This is not an unswer, just a hint and too long for a comment: The integral above may be transformed with $\theta = \frac{\arccos(y)}{2}$
$$2\, \left(1+2\, r^2\right)^{1/3} \int_{-1}^1 \left(1-r^2 y\right)^{-1/3} \left(1-y^2\right)^{-\frac{1}{2}} \, dy$$
Next we can split the integral in two parts with $p=-y$ in the first one:
$$2\,\left(1+2\, r^2\right)^{1/3} \left(\int_0^1 \left(1+r^2 p\right)^{-1/3} \left(1-p^2\right)^{-\frac{1}{2}} \, dp + \int_0^1 \left(1-r^2 y\right)^{-1/3} \left(1-y^2\right)^{-\frac{1}{2}} \, dp \right) $$
and evaluate them in form of hypergeometric functions. For this step e.g. we can express the integrand in form of MeijerG - Function. The first integral will be transformed with $q = p^2$ apply the formular Mathematical Functions Site and simplify:
$$I_1 = \frac{\left(1+2\, r^2\right)^{1/3}}{\gamma\left[\frac{1}{3}\right]} \int_0^1 (1-q)^{-\frac{1}{2}} q^{-\frac{1}{2}} \,G_{1,1}^{1,1}\left( \sqrt{q}\, r^2\left\vert
\begin{array}{c}
\frac{2}{3}\\
0%
\end{array}%
\right. \right)\,
\, dq$$
$$ = \left(1+2 \,r^2\right)^{1/3} \left(\pi \,_{2}F_{1}\left[\frac{1}{6},\frac{2}{3},1,r^4\right]-\frac{2}{3} r^2 \,_{3}F_{2}\left[\left\{\frac{2}{3},1,\frac{7}{6}\right\},\
\left\{\frac{3}{2},\frac{3}{2}\right\},r^4\right]\right)$$
The second integral $I_2$ is performed in the same way.

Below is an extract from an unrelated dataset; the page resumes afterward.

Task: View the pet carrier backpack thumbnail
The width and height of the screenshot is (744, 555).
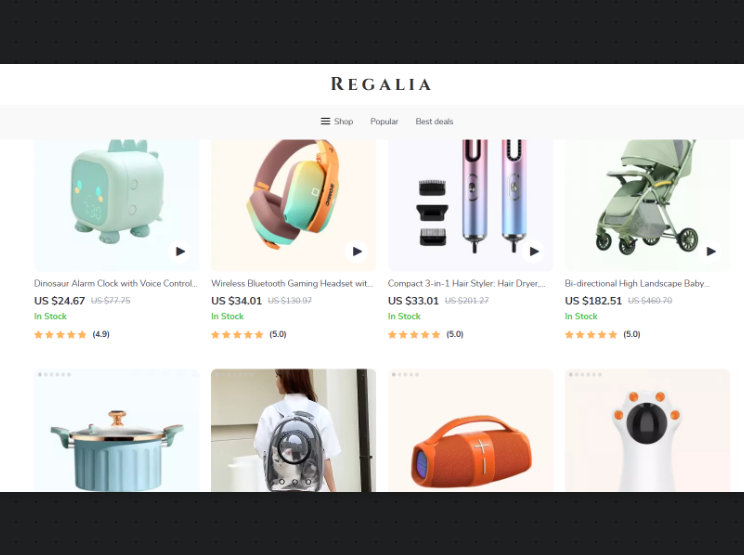Action: [x=293, y=430]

The limit $r \to 1$ Mathematical Functions Site and Mathematical Functions Site exists e.g. for $I_1$
$$\lim_{r \to 1}\,I_1=\frac{\frac{3 \pi\, \gamma\
\left[\frac{1}{6}\right]}{\gamma\left[\frac{1}{3}\right]\, \gamma\left[\frac{5}{6}\right]}-2\,_{3}F_{2}\left[\left\{\frac{2}{3},1,\frac{7}{6}\right\},\left\{\frac{3}{2},\frac{3}{2}\right\},1\right]}{3^{2/3}}$$
and for $I_2$ in the same way. The sum of $I = I_1 + I_2$
delivers just the half of your answer:
$$I= \frac{2^{1/3}\, 3^{5/6}\, \gamma\left[\frac{1}{3}\right]^2}{\gamma\left[\frac{2}{3}\right]} $$.
Therefore, inspite of a calculation error of factor 2, @user1055 is right, the limit may be also calculated inside the integral.